Recordaba su juventud, sus viejos amores, amigos que ya no lo son por diversas razones, familiares que se perdieron con el paso del tiempo, sueños olvidados, anhelos y deseos frustrados, y tantos otros recuerdos que dan toda una vida. Pero, sobre todo, y lo que le dolía en el alma, era recordar a aquel hombre que había imaginado ser cuando era joven. Quedó lejos de las expectativas, a años luz de la sombra de aquel hombre adulto recto y correcto. Se perdió en el camino y sabe con certeza que es responsable de todo. Las decisiones que tomó, las cosas que no hizo por miedo o por vagancia, el tiempo desperdiciado en personas poco placenteras, en amigos vacíos, en vicios que roban energía y paz mental, el miedo al fracaso y la serenidad de una vida sin emociones reales, la falta de coraje para vivir lo que deseaba vivir y todo aquello de lo que se arrepiente, lo transformaron en un hombre con pocas historias, sin herederos, pobre en todo sentido y con la moral derrotada. La persona que venció fue aquella que se vio cegada por la peor de las soberbias, la intelectual. Todos sus conocidos triunfaban, lograban sus metas mientras él solo era un espectador. No tuvo otra opción más que convencerse de que era el más inteligente de todos, el más sabio, el erudito máximo, actitud que le valió la separación con la sociedad, con su ser mismo. Dejó de aprender, de escuchar, y, en otras palabras, perdió humanidad. De volver el tiempo atrás, le diría a su yo joven que cambie de actitud, que aprenda, escuche, perdone, sea paciente y que deje de caer en discusiones innecesarias para demostrar la debilidad de su ego y la falta de confianza en sí mismo. Le diría a su yo joven que aprenda a cerrar la boca, a aprender a estar solo y rodearse de personas con riqueza vital, olvidar el miedo, animarse a vivir lo propio e ignorar lo ajeno. Lo único que debía hacer era existir en silencio, bajo sus propias ideas, condiciones y sueños. Pero ya era tarde, no se tiene dos oportunidades en la vida. Una vez que se desperdicia, solo queda desperdiciar lo que falta y morir con la dignidad rota.

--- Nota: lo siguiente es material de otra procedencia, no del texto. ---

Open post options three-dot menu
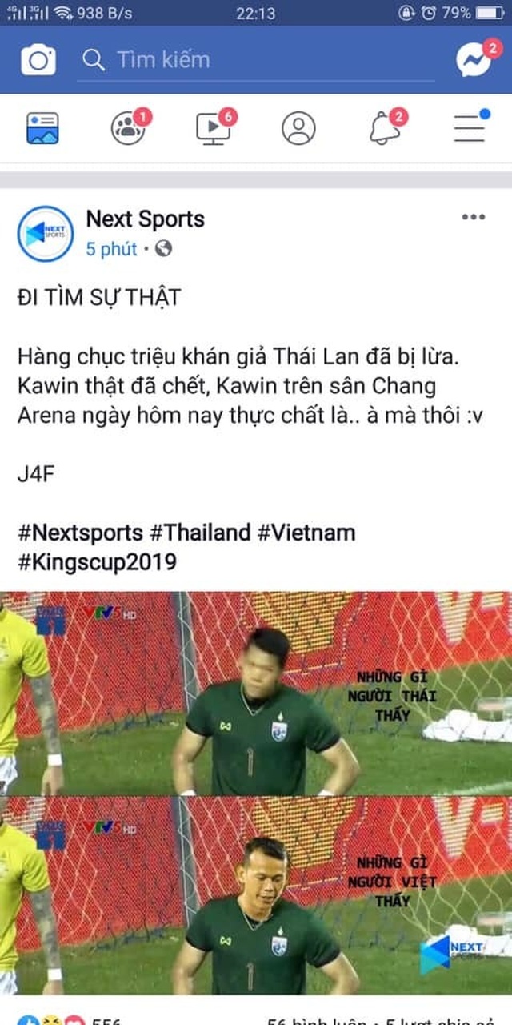Viewport: 512px width, 1025px height. click(474, 218)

La degradación de los sentimientos es irreparable y la necesidad de afecto es irremediable. Un poco de juego de palabras para lo que es el idilio del caos. Estaba solo, consigo mismo, y le desgradaba la compañía. Se sentía incómodo con su propia sombra. Era lo que era, y, lejos de aceptarlo, tuvo que aprender a convivir consigo mismo. A ignorar lo detestable. Era un hombre débil con un carácter aún más débil. Vino al mundo a hacer daño, siendo su destino el peor de los destinos. Será despreciado en lo que le resta de vida, y olvidado después de la muerte. El personaje de un mal cuento.
Es probable que todos en algún momento piensen en sus últimas palabras antes de dejar la existencia, de dar el último suspiro. ¿Qué diría cada quién? ¿A quién le dirigirían las palabras? ¿Por qué? Cada quien sabrá sus razones, o al menos tendrán una idea de ello. Muchos, la mayoría, solo mueren y ya, en silencio, sin palabras o gestos. No tienen la oportunidad o tal vez la vida terrenal ha dejado de merecer cualquier tipo de esfuerzo. Son historias sin contar las que se esfuman junto a esos desconocidos espíritus. Una pena.
Poldo se preguntó si su esposa espetó sus últimas palabras o se las llevó al olvido. Le hubiese gustado estar en ese momento. Ni siquiera está seguro de cuando murió. Quizás, se dijo, estuvo hablando con un cadáver durante días, meses o años. El miedo a la soledad lo llevó a tratar con la muerte muy de cerca. Bea estaba en la cama, la rubia estaba tirada en el cuarto de la peluquería. Ya era tarde para hacer el bien, para cambiar las cosas. El que deja de respirar, lo único que puede hacer es prepararse para ser devorado por los gusanos. Era momento de dejar de pensar, de recordar, de reprochar, de abandonar toda nostalgia y deseo, debía volver a la realidad y actuar según lo que esta le presentaba.